Task goal: Please turn the lines running from the line with "Given: Open 应用 in the lower meeting toolbar" through the last line into a numbered list. Leave out blank lines and pictures.

Exercise data:
· · ·

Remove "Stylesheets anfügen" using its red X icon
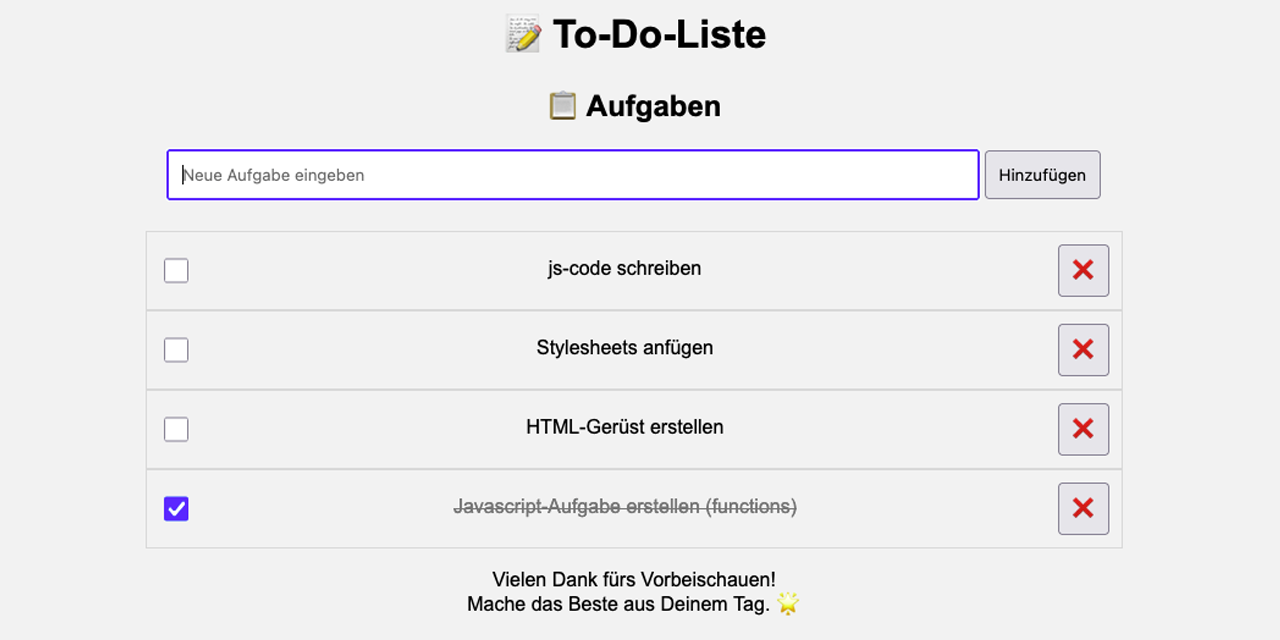The width and height of the screenshot is (1280, 640). pyautogui.click(x=1083, y=349)
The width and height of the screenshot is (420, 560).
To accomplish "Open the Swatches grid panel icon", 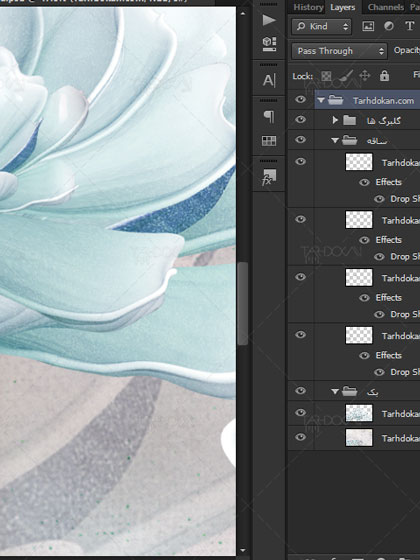I will [269, 141].
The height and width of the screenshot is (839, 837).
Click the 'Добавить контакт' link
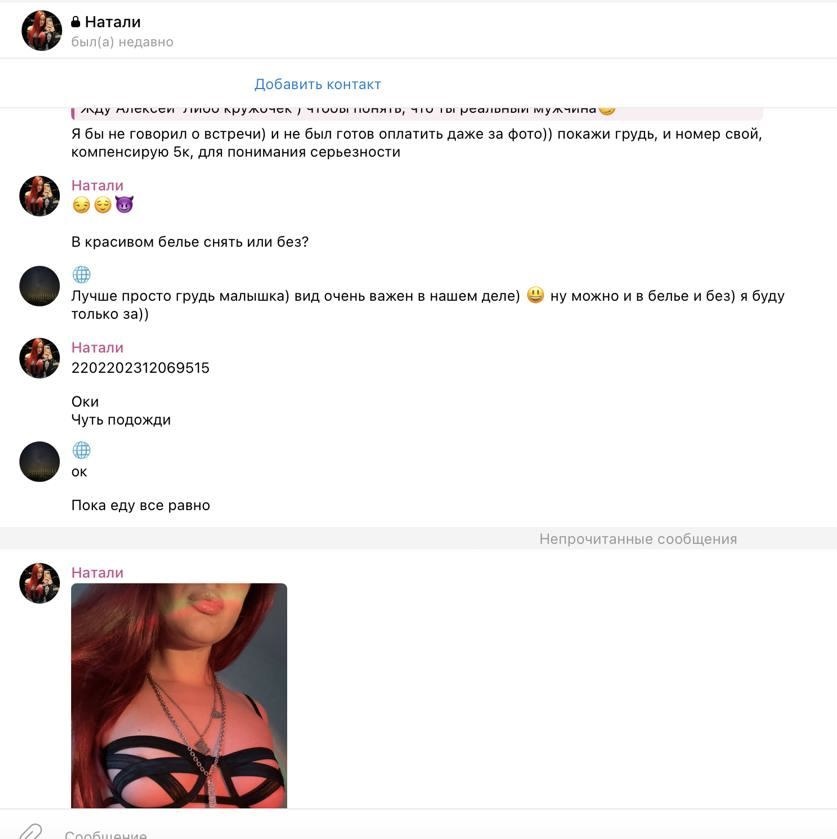(x=317, y=84)
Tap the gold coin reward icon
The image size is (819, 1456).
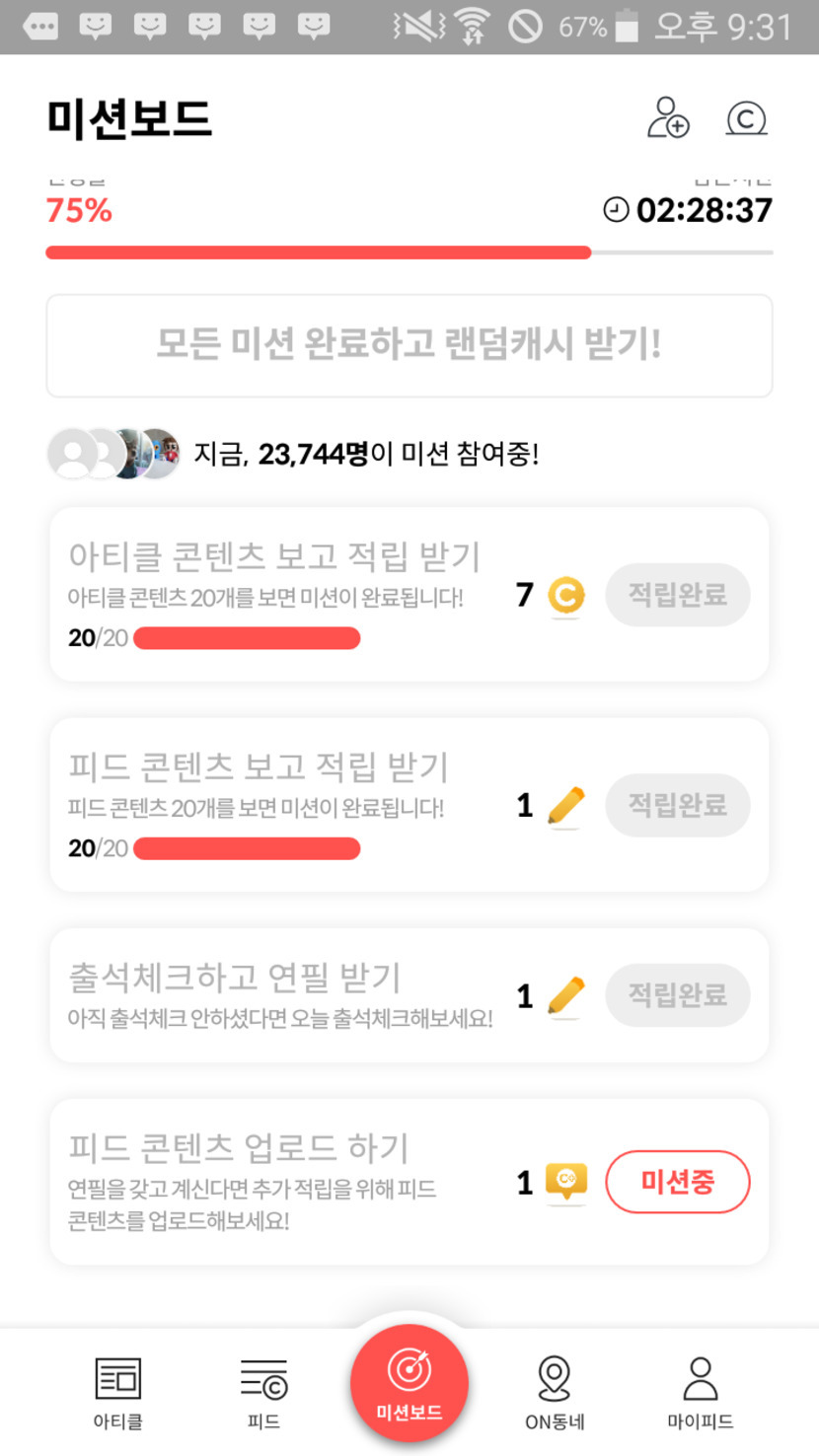pyautogui.click(x=565, y=596)
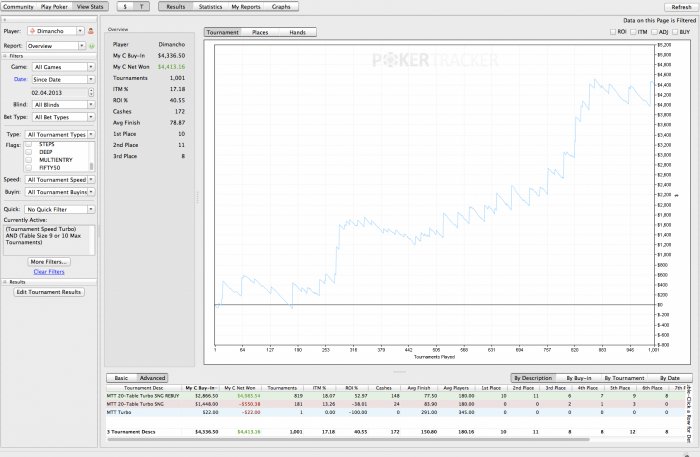700x457 pixels.
Task: Select the $ cash game mode button
Action: tap(126, 6)
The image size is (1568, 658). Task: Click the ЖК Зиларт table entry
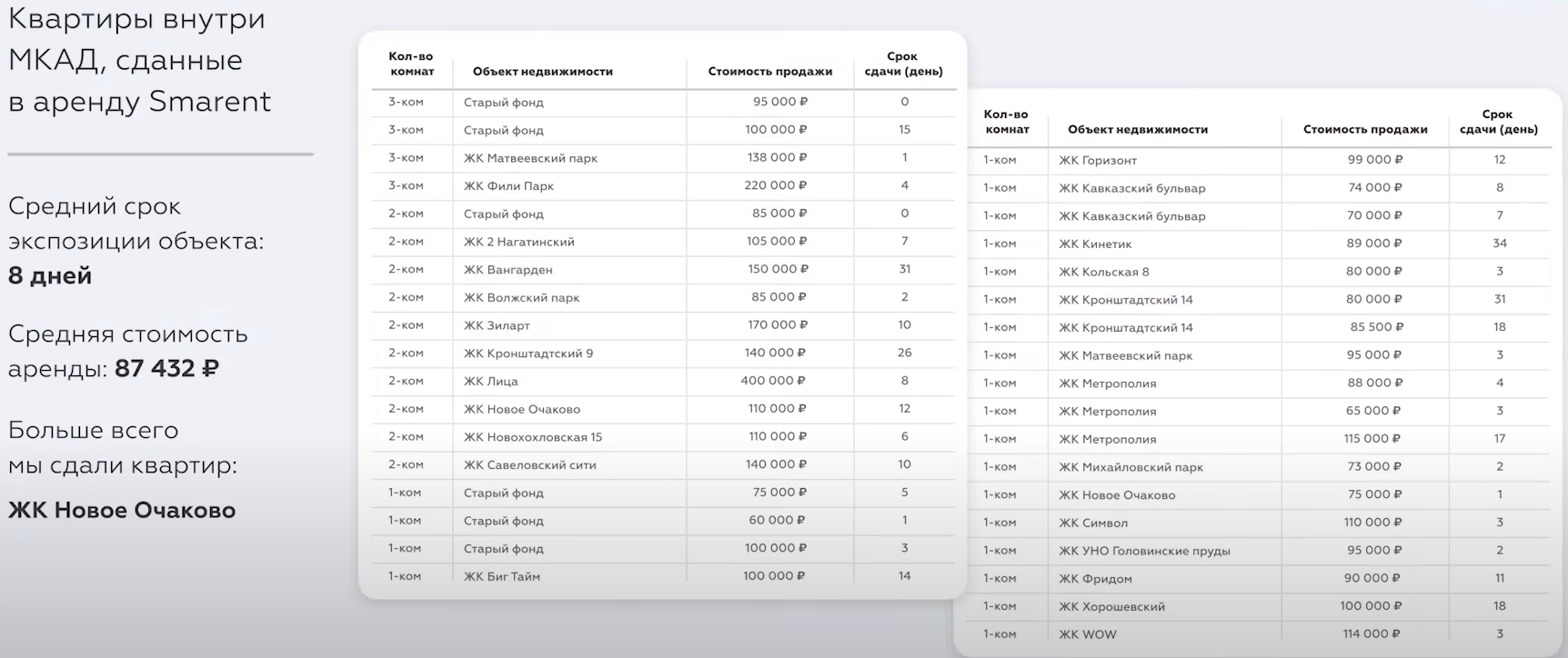tap(497, 325)
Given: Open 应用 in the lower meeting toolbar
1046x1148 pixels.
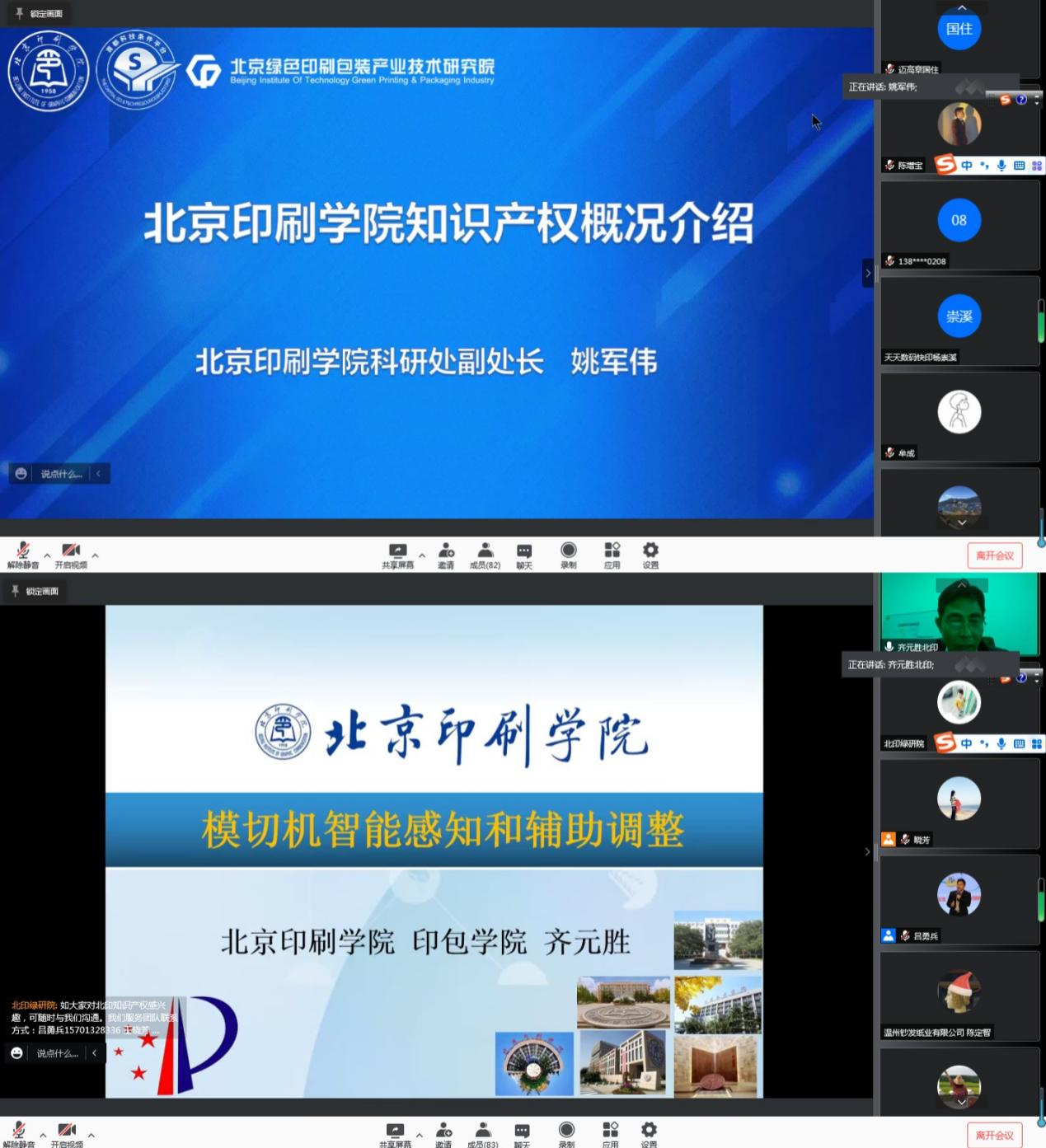Looking at the screenshot, I should coord(610,1133).
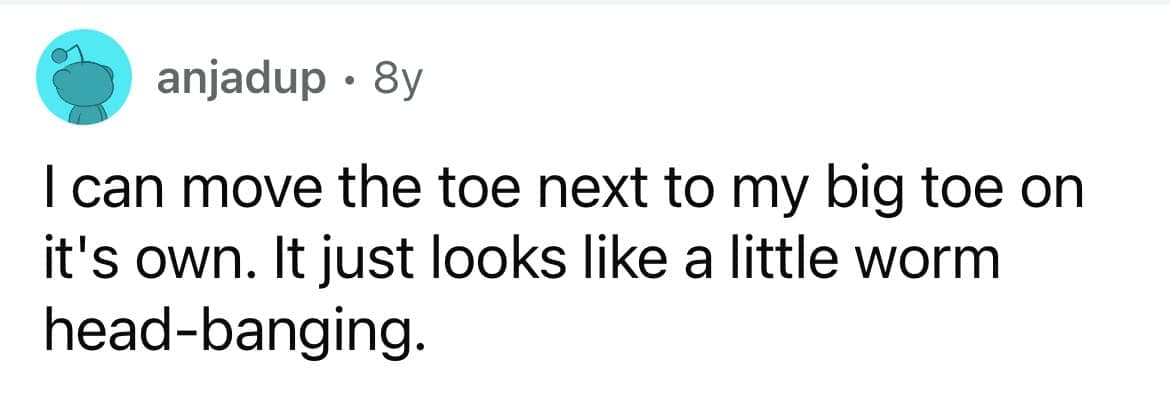Click the snoo antenna on the avatar
This screenshot has width=1170, height=410.
63,52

· · ·

Exercise response:
1. Given: Open 应用 in the lower meeting toolbar
2. 1046x1148 pixels.
3. Looking at the screenshot, I should coord(610,1133).
4. Click the snoo antenna on the avatar
5. This screenshot has width=1170, height=410.
6. 63,52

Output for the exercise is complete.